SEVERINE             Et elle, elle t’aime bien d’après ce que j’ai pu voir, c’est la meilleure pub que tu puisses avoir, parce que, crois-moi, quand elle a quelqu’un à la bonne elle le fait savoir !

 

Brigitte réapparaît sur le pas de la porte

 

BRIGITTE              Séverine!!

SEVERINE             Qu’est-ce que tu as oublié?

BRIGITTE              (Geste pour qu’elle vienne, puis à voix basse) Je voulais seulement te demander de me réserver le tableau de Dario qui n’est pas vendu.

SEVERINE             (Fort) Pour toi?!

BRIGITTE              Chut! Crie pas, ce n’est pas nécessaire qu’il entende.

SEVERINE             Mais enfin Brigitte, réfléchis, tu ne pourras pas le payer!

BRIGITTE              Pas aujourd’hui, évidemment, mais je vais trouver la somme.

SEVERINE             C’est ridicule. Tu n’arrives pas à joindre les deux bouts et tu veux acheter un tableau. Ça c’est bien toi!

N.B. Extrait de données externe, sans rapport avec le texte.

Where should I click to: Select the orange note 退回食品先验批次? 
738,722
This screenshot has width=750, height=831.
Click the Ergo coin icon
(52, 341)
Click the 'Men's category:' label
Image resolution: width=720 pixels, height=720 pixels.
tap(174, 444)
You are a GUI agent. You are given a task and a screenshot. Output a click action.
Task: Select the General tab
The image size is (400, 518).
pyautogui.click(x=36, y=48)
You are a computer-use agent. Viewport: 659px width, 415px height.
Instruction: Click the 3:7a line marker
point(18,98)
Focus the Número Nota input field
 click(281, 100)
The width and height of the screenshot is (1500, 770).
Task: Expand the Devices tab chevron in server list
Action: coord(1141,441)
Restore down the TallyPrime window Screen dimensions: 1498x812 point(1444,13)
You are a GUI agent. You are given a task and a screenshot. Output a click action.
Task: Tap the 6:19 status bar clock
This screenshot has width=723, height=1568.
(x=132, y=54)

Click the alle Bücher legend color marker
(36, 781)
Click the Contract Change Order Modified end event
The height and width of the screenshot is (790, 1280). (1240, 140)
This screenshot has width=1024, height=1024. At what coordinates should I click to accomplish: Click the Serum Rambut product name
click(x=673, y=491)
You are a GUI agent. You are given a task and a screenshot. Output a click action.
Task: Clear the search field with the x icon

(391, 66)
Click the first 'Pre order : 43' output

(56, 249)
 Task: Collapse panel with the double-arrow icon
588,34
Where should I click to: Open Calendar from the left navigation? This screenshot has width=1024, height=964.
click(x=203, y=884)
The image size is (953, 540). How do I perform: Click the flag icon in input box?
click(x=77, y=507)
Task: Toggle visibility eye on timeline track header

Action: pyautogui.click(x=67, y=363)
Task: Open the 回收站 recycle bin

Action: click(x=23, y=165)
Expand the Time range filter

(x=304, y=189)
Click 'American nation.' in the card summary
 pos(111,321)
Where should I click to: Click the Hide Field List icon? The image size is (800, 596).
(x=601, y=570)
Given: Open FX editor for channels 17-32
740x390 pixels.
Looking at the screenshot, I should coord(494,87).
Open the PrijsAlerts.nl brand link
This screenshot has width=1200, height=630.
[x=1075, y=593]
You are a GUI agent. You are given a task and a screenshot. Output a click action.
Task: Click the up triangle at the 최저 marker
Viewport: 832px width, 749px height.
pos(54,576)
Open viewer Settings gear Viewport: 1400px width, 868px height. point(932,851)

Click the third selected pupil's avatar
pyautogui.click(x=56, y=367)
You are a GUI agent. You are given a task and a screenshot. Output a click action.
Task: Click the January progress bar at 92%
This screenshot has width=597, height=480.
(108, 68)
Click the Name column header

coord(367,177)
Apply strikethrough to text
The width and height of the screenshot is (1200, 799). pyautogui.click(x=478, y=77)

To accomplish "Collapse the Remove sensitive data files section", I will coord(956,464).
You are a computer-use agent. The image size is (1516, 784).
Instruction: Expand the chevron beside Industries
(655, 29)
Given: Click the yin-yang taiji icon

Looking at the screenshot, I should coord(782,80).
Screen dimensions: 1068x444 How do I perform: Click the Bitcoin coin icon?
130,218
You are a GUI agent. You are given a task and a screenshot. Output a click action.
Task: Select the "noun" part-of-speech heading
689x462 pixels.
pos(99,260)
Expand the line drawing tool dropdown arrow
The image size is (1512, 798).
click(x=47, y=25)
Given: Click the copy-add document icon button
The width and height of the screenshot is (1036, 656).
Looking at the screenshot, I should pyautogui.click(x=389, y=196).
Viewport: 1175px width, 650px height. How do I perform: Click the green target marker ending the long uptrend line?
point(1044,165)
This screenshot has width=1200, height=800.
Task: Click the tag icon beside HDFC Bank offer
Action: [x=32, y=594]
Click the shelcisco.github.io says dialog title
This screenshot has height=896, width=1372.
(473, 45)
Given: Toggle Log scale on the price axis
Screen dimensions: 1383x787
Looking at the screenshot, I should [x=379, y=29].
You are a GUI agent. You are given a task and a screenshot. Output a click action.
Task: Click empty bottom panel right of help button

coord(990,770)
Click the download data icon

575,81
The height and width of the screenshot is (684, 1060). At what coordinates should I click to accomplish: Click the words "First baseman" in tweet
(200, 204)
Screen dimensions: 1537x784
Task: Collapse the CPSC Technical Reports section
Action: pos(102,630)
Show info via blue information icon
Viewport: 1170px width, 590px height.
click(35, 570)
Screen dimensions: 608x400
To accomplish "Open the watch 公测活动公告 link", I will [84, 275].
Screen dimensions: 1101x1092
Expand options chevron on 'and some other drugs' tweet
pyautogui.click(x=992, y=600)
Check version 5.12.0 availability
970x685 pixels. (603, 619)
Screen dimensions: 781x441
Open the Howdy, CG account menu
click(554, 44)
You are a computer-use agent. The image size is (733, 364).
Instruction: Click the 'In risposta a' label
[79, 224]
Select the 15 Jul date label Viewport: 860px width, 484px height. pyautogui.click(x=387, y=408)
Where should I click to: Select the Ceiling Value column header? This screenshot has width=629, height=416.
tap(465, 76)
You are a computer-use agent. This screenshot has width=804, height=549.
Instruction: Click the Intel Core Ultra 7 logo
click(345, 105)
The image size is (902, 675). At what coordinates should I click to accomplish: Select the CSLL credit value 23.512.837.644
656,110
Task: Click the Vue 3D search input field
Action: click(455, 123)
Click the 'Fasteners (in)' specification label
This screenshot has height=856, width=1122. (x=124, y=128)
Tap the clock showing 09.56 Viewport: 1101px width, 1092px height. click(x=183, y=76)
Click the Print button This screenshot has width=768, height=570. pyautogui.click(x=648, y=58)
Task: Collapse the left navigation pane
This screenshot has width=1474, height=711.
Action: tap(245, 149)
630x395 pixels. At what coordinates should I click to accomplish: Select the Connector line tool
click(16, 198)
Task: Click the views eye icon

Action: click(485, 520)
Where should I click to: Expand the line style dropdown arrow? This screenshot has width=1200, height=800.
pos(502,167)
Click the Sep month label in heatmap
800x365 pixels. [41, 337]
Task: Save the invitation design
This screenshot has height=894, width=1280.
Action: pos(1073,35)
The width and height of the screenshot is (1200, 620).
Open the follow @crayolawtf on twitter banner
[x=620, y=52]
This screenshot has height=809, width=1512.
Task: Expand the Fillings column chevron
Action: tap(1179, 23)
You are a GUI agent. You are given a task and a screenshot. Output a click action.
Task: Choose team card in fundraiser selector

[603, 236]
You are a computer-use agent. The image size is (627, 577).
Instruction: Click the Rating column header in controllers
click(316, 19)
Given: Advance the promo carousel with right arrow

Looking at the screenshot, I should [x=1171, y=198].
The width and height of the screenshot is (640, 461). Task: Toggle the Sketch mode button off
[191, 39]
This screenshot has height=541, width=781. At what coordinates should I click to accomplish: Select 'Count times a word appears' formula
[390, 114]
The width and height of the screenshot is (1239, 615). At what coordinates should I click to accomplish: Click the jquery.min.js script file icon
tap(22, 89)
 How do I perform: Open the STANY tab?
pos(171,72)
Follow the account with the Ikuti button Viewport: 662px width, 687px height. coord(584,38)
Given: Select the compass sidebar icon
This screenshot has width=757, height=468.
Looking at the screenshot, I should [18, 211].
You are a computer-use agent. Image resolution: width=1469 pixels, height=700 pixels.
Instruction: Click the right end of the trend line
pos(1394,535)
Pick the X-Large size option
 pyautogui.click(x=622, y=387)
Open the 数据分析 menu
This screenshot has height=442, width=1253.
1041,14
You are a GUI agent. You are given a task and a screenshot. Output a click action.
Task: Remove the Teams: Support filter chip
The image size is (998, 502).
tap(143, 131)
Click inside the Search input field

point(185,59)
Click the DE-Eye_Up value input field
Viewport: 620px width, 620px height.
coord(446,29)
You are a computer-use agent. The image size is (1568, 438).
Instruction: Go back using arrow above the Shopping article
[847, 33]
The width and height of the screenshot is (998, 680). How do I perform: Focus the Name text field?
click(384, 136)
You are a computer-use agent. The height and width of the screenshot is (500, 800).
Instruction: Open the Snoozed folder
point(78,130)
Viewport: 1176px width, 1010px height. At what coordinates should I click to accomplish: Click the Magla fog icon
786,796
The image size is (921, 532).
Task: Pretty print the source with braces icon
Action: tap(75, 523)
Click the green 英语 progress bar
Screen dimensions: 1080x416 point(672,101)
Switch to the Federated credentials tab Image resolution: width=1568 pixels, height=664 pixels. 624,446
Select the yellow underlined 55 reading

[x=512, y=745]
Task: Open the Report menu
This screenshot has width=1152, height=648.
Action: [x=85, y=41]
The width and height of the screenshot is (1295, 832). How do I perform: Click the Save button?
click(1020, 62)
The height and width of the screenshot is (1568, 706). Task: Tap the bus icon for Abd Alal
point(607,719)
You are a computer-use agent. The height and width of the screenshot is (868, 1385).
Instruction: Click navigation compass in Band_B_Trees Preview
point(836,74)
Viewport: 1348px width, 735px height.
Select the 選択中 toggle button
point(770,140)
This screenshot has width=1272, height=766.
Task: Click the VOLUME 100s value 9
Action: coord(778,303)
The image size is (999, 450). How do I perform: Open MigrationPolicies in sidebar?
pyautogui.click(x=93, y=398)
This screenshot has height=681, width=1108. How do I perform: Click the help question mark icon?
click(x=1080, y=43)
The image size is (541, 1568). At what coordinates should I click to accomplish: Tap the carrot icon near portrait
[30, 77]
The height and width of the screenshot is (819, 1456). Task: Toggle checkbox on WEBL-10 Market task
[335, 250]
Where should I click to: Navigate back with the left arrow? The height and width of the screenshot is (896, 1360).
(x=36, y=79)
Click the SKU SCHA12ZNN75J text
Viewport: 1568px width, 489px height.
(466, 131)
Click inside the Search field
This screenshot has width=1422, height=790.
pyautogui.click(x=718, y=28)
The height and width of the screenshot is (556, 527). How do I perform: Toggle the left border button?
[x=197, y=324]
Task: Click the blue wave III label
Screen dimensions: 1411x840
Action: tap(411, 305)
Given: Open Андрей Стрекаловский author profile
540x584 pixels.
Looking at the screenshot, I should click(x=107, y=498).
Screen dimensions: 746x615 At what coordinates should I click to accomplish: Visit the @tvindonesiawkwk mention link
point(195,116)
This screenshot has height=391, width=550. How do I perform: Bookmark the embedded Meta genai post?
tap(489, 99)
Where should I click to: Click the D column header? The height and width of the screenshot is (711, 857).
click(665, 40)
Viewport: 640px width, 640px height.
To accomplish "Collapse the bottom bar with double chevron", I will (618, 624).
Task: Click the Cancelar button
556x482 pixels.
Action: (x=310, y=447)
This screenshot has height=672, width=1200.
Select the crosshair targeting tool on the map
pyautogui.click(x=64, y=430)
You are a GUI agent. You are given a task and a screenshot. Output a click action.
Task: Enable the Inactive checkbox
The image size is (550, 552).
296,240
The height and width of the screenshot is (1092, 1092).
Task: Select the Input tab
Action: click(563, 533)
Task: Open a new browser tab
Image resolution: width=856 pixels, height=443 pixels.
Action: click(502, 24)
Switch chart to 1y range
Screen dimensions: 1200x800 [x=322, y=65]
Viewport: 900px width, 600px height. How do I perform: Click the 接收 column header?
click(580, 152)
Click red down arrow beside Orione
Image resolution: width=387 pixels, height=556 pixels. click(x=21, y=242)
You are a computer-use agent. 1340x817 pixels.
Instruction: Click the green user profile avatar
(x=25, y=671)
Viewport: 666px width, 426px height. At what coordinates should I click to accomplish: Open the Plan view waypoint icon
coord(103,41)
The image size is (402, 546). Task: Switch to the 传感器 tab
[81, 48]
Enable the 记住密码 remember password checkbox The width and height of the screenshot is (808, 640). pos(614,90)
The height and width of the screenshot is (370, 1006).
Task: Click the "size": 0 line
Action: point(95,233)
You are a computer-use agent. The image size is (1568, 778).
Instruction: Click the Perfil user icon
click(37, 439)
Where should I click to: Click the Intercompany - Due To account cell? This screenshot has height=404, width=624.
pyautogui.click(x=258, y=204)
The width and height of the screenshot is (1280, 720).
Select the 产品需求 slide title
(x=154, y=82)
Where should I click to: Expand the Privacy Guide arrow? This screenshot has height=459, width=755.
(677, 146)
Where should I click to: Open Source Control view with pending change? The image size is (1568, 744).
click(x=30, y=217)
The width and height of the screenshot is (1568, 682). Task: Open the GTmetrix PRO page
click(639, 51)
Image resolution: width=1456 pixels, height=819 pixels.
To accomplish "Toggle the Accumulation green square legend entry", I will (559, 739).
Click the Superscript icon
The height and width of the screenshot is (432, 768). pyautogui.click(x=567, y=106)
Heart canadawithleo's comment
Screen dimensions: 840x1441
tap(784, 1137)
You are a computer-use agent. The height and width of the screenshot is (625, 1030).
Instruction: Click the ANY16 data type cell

BRIGITTE              J’en ai envie, ça me regarde, non? Eh puis Dario a besoin d’argent!

SEVERINE             D’accord! C’est surtout ça la raison! Tu ne penses pas que tu en as déjà assez fait pour lui?

BRIGITTE              Ça, ce sont mes oignons! Alors c’est ok? « Je te réglerai avant l’août, foi d’animal, intérêt et principal! »

ANTOINE              Je peux savoir de quoi on parle?

BRIGITTE              Secret professionnel! Oh dis donc Séverine! Tu pourrais me prêter cinquante balles, je n’ai pas un rond sur moi. J’te les rendrais demain.

SEVERINE            Tu ne crois pas que tu pousses un peu, non?

BRIGITTE              Bon, bon, j’ai compris, tant pis: j’ferai la manche! Allez je me barre parce que cette fois je suis vraiment en retard!